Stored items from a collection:
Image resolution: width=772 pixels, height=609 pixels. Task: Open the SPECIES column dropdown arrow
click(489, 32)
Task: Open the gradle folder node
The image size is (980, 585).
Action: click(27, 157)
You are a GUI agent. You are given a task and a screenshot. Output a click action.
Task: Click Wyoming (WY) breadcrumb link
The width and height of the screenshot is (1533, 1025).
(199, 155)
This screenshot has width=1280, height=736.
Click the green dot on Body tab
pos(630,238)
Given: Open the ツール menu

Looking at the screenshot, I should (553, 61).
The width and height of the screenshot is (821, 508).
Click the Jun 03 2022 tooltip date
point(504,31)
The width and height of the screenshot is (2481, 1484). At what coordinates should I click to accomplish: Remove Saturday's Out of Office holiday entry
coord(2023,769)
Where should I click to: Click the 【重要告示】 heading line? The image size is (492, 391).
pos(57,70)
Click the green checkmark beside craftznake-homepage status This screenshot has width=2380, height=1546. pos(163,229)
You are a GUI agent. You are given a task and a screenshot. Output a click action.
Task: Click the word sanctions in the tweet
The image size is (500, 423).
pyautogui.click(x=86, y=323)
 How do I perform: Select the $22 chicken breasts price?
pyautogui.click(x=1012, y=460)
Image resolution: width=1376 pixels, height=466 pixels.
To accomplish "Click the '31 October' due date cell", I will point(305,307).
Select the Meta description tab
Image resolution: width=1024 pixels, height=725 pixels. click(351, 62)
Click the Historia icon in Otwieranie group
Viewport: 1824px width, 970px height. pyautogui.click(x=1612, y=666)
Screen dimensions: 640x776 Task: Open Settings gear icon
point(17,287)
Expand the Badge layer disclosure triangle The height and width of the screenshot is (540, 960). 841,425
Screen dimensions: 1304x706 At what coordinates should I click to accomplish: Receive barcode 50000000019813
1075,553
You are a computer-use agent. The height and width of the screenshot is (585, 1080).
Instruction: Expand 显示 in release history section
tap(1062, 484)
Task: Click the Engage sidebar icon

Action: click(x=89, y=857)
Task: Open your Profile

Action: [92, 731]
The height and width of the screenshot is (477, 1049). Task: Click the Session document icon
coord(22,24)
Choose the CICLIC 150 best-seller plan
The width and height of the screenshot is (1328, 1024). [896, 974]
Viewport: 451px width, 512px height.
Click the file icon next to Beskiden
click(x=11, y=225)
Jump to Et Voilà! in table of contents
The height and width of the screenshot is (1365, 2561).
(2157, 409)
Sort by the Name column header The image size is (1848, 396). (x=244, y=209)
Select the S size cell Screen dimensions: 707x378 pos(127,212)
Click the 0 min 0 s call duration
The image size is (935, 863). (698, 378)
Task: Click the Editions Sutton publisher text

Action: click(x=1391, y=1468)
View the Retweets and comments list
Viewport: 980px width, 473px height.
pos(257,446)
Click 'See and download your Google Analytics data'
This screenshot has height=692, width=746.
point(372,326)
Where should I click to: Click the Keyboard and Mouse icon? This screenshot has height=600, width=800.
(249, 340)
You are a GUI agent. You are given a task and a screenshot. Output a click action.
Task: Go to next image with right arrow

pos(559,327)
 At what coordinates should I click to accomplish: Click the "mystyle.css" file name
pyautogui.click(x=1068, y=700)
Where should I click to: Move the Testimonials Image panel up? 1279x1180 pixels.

JOB: Rewrite the stretch of data from the line containing "Click the 0 min 0 s call duration" through the line containing "pos(257,446)", switching "publisher text" to "publisher name" and leaving everything else the same.

ANSWER TO THIS EXERCISE:
Click the 0 min 0 s call duration
The image size is (935, 863). (698, 378)
Task: Click the Editions Sutton publisher name

Action: click(x=1391, y=1468)
View the Retweets and comments list
Viewport: 980px width, 473px height.
pos(257,446)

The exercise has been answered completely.